Haahaahaa!! That's some feast!! I wouldn't like to clean out your kennel in the morning!

I had a fry up for breakfast too since I ended up on the vodka last night! Woops!! :rolleye:

But back to sensible eating tomorrow and a wee ham and quad session after work :thumb:


----------



## W33BAM (Dec 23, 2008)

Leigh L said:


> Hello! Nice to meet you. I've only been here 6 months myself so I can't really welcome you back but it's nice to have another woman about the place


Thanks missus  GIRL POWER 'n all that! :thumb:


----------



## DiamondDixie (Oct 17, 2009)

Lol rocky road ice cream, I'm quite lucky as my sweet tooth only comes out once in a while. Atm I've got a thing for sea food and fish and a massive craving for king prawns lol.

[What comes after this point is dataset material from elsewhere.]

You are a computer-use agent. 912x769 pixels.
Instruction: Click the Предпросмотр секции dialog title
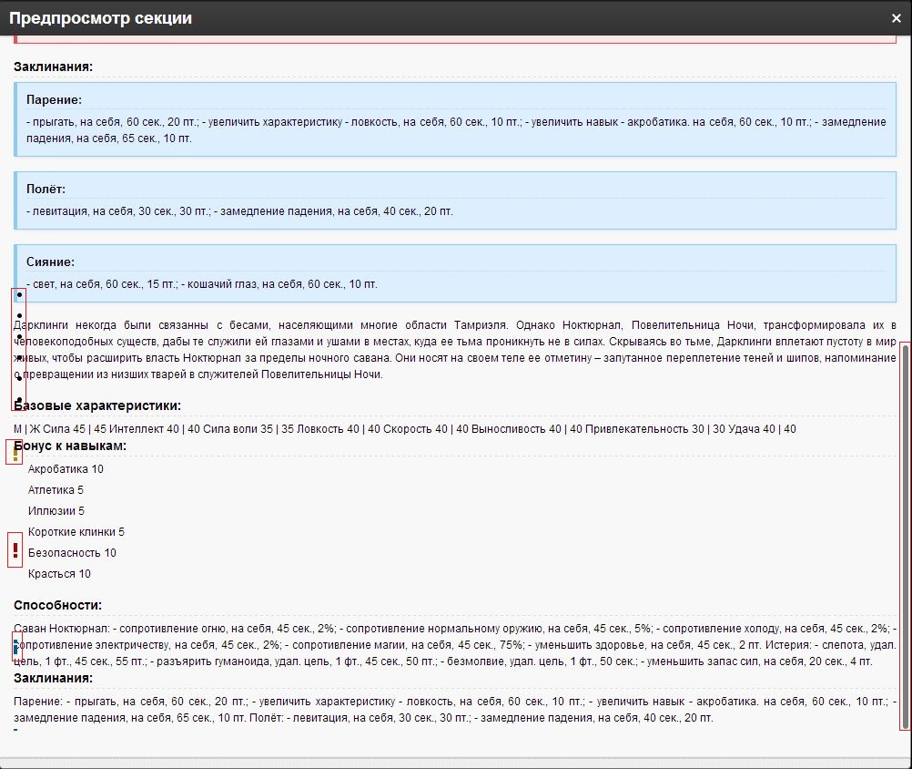[100, 18]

Yep i'm strange I know :stuart:


----------



## W33BAM (Dec 23, 2008)

Yup! Very strange!! Although fish is good, its the ice cream thats the killer!! I could eat it all day!!


----------



## Uriel (Oct 14, 2008)

W33BAM said:


> I'm from Motherwell originially but I live just outside Wishaw now... For now!

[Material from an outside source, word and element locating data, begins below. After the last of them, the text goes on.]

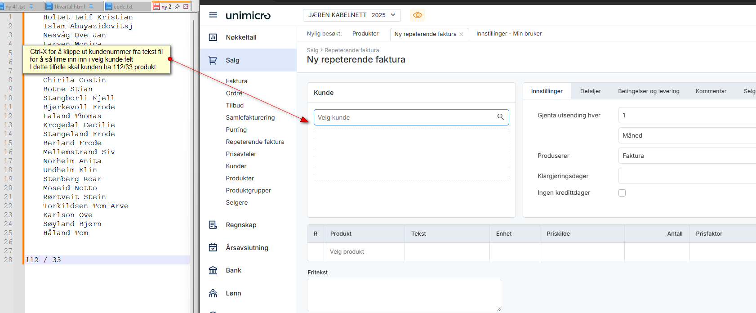Viewport: 756px width, 313px height.
Task: Switch to the Detaljer tab
Action: (590, 91)
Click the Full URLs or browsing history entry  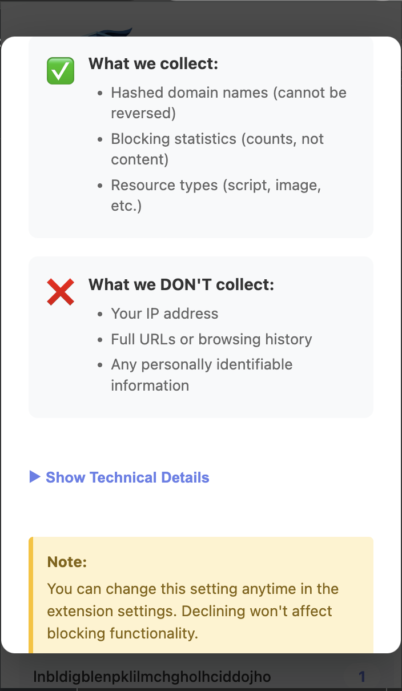point(211,339)
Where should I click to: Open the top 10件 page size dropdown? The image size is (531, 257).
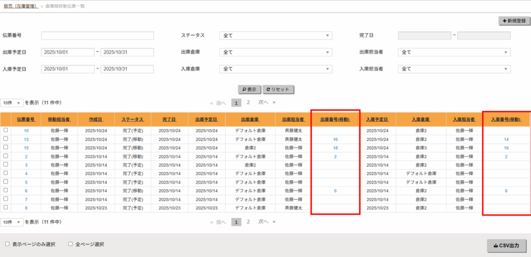click(12, 103)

aye - the whole place is chaged a lot.....i was up a month or so ago at my folks with my wee girl...i dont know wishaw very well anyway - played them at rugby when i was at school....

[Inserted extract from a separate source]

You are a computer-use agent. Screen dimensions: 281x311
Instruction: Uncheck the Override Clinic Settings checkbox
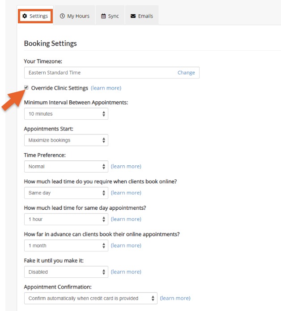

You and Johnnie still together?


----------



## Hera (May 6, 2011)

Welcome back! :clap:


----------



## W33BAM (Dec 23, 2008)

Uriel said:


> aye - the whole place is chaged a lot.....i was up a month or so ago at my folks with my wee girl...i dont know wishaw very well anyway - played them at rugby when i was at school....
> 
> You and Johnnie still together?


Nope, split up last month. Still the best of pals though which is cool. I should think so too after 10 years!!


----------



## yannyboy (Jun 20, 2009)

I only really got back onto the forum again recently, it's still a really good place still

BTW reading Uriels posts has me in stitches most nights, lol


----------



## Beats (Jun 9, 2011)

Another Scot back on the board :thumbup1:


----------



## W33BAM (Dec 23, 2008)

yannyboy said:


> I only really got back onto the forum again recently, it's still a really good place still
> 
> BTW reading Uriels posts has me in stitches most nights, lol


Haha!! I've had many a laugh over the years at uriels random posts and banter!!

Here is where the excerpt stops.